Sure, you dread Mondays more than the dentist, and yes you need three cups of coffee before you can even allow your colleagues to so much as look at you, but that’s normal, right?
Well, what if I told you Mondays aren’t the problem and Brenda from accounts isn’t either.
The undeniable fact is that you hate your job and probably need a new one.
See how many of the following “I hate my job” symptoms are true to you:
1. You need more than five hits of the snooze button every morning before you even consider getting up.
From the moment you open your eyes, you are already counting down the 14 hours until you’ll be back in your bed again.
By the time you actually emerge from under your duvet, you’re 30 minutes behind schedule and you have already decided you’re not wearing makeup or doing your hair today.
On the plus side, your boss is so used to you being late every morning, and you’re pretty sure he thinks your working hours are 9:45 to 5:30 now.
2. Your only work friendship is built on your mutual hatred of everyone else there.
You spend the majority of the working day sending ranting texts to each other from five feet apart.
“FML,” “Lord give me strength” and “I don’t get paid enough for this sh*t,” are the basis of all your text conversations.
3. You frequently fantasize about retirement. You’re 26.
You have also started playing the lottery and looking to marry up.
Since keeping your job is the new pay raise, you have to think outside the box when it comes to raising funds.
4. During the workday, you check Facebook more often than you check your work email.
In fact, your office hours spent web surfing is getting out of hand.
When asked to do something, you may look up from your online shopping basket and say, “Can you drop me an email about it please?”
But, what you really mean is, “I’m going to need another three coffees before I’m fully functional.
Send me an email and if I can be bothered, I’ll do it later.”
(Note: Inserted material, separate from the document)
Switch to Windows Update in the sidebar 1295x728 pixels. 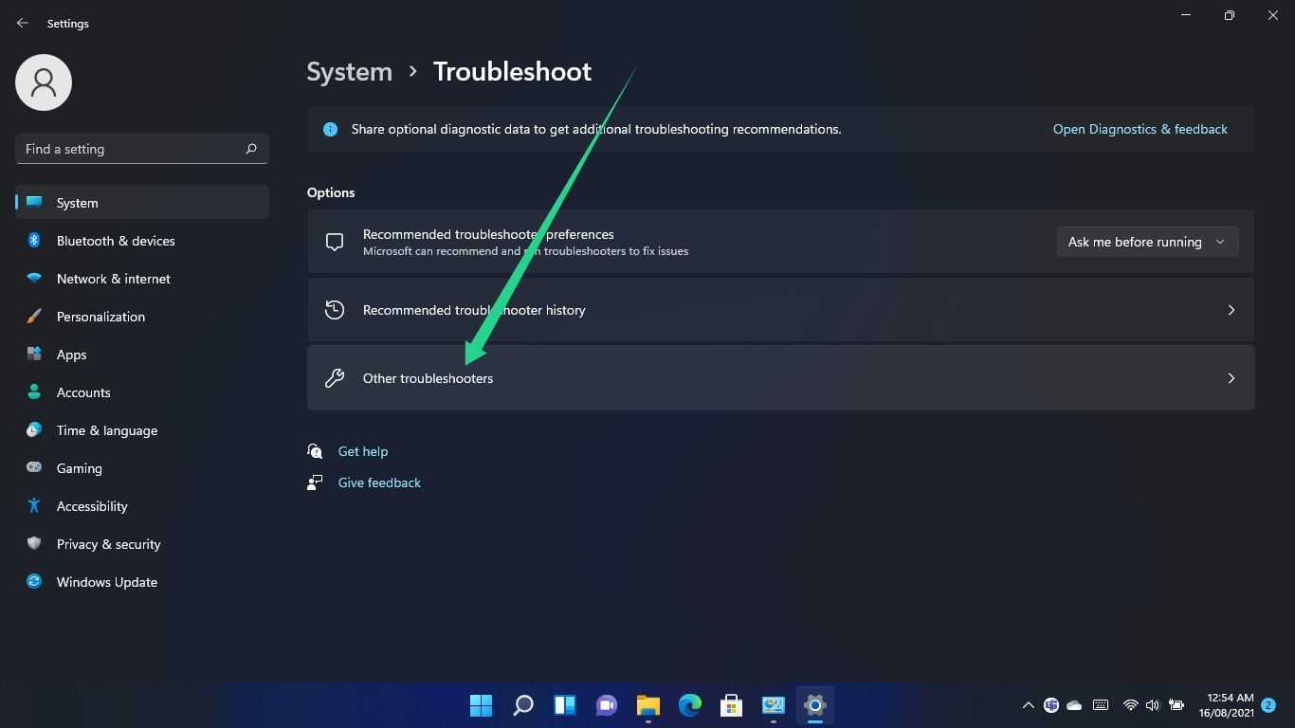(x=106, y=582)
5. You spend a fair number of your working hours looking for a new job.
When your boss asks you to do something, you reply with, “I’m just in the middle of an important email, I’ll be with you in 10.”
You then casually continue your application process.
6. Your weekends have become the most precious thing in the world to you.
More precious than your family, more precious than your friends and more precious than those shoes you spent half of last month’s pay on.
You constantly congratulate yourself on getting through another month of work.
7. You’re no longer tactful when disagreeing with your boss.
Most of your exchanges hold a sarcastic undertone. Sometimes you remember to smile so he or she can think you’re joking, sometimes you don’t.
You find his or her feelings about you to be somewhat inconsequential anyway.
After all, what’s the worse he could do? Fire you? You should be so lucky.
8. Coffee and wine form the basis of your pre and post-work diet.
Coffee to help you face the day and wine to help you forget it.
9. You avoid after-work office happy hours like the plague.
Especially since your entire relationship with every single member of staff is based on you being too sober to tell them what you actually think of them.
Plus, you already spend eight unwanted hours of the day with these morons; not even alcohol can persuade you to prolong that.
You’d much rather go home, make a cup of tea and seek comfort in the fact another day is over.
But here’s the thing: The average person spends about half of his or her waking life at work.
So, by this logic, if you hate your job, you hate your life.
If you’re unhappy, perhaps it’s time to find a new job that better suits your interests and skills.
Or, if you can’t manage that, at the very least find one that pays well enough that you couldn’t hate it even if you tried.